_YOUR INSTRUCTIONS_
Each line of the data below that carries the word "chevron" needs to be copied.

_MATERIAL PROVIDED_
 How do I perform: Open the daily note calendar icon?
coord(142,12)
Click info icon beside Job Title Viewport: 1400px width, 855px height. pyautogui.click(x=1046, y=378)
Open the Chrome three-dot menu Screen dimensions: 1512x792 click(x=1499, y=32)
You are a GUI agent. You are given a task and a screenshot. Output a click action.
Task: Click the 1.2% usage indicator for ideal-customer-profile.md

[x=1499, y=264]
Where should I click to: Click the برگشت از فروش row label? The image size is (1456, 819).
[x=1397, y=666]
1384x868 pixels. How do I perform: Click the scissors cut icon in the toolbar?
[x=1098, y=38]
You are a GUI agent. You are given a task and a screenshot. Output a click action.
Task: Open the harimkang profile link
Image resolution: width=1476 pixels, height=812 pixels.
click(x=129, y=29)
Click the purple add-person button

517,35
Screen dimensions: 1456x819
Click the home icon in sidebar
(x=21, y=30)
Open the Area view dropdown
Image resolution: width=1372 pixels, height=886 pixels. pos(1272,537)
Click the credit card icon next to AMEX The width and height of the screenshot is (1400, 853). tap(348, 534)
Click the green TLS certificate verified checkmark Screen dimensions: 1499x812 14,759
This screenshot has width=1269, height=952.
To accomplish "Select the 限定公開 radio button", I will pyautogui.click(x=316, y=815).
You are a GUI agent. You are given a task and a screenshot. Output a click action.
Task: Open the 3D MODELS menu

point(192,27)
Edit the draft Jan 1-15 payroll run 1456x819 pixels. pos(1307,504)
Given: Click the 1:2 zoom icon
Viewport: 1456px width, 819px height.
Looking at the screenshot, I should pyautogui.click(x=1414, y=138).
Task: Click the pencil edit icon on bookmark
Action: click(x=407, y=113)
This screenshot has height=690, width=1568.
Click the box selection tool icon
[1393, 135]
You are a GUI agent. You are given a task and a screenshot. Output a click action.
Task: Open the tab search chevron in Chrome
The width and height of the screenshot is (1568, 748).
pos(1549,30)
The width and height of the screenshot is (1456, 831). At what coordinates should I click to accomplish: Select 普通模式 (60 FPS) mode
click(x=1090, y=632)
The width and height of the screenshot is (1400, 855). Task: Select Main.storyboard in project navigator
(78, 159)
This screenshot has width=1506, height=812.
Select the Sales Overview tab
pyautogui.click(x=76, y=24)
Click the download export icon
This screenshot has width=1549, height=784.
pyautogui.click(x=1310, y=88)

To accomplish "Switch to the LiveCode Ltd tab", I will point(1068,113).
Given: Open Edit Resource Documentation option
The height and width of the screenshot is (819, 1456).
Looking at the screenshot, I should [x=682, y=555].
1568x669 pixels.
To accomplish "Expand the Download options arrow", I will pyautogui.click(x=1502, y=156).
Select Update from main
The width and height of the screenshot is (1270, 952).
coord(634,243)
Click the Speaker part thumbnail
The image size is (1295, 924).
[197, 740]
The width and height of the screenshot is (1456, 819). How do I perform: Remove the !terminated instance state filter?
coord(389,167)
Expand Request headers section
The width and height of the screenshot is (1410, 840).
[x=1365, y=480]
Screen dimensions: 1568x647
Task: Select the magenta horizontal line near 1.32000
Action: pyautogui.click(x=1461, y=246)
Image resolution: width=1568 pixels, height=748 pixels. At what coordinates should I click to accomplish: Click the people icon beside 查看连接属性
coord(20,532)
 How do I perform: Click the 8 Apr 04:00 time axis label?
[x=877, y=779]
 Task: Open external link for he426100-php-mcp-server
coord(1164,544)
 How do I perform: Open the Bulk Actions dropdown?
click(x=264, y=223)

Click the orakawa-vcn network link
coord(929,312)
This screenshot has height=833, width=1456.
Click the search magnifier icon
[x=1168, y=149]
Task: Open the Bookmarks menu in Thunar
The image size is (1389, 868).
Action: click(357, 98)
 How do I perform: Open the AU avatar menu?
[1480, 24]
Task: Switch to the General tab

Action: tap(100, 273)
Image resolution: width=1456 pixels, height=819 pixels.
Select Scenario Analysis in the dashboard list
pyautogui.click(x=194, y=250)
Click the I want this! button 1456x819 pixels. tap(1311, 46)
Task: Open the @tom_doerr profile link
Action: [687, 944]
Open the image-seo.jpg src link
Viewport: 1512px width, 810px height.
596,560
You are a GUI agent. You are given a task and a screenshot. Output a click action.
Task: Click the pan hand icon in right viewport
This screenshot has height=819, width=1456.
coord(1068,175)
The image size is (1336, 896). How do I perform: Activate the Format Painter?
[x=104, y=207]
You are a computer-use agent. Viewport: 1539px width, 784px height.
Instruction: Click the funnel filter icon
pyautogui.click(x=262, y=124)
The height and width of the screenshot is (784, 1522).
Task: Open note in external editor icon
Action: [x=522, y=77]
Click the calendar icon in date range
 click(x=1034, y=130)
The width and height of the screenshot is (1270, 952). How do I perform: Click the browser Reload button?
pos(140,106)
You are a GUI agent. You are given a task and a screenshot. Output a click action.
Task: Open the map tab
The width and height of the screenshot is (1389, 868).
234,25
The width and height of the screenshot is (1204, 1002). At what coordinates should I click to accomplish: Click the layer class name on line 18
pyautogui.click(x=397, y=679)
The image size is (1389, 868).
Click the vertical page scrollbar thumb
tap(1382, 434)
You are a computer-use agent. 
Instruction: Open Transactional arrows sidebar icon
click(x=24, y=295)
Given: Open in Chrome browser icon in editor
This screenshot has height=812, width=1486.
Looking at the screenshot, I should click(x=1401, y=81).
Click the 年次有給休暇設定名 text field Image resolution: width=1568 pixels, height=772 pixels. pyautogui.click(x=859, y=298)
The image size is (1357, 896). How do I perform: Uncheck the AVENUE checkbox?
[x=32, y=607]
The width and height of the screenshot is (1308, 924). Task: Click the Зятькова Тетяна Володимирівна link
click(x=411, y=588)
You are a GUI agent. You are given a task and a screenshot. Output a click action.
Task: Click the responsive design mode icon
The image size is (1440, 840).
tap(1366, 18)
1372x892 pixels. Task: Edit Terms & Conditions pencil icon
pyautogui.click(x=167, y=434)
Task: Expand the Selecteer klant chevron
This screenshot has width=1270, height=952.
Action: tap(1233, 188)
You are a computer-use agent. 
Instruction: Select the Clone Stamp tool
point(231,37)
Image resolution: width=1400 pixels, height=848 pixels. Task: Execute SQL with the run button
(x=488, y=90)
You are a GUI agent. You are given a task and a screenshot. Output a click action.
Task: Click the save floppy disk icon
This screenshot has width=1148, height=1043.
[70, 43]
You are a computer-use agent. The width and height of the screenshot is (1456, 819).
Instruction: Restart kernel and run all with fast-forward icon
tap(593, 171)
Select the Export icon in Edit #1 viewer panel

_TASK OUTPUT_
Task: Open the tab search chevron in Chrome
Task: Expand the Selecteer klant chevron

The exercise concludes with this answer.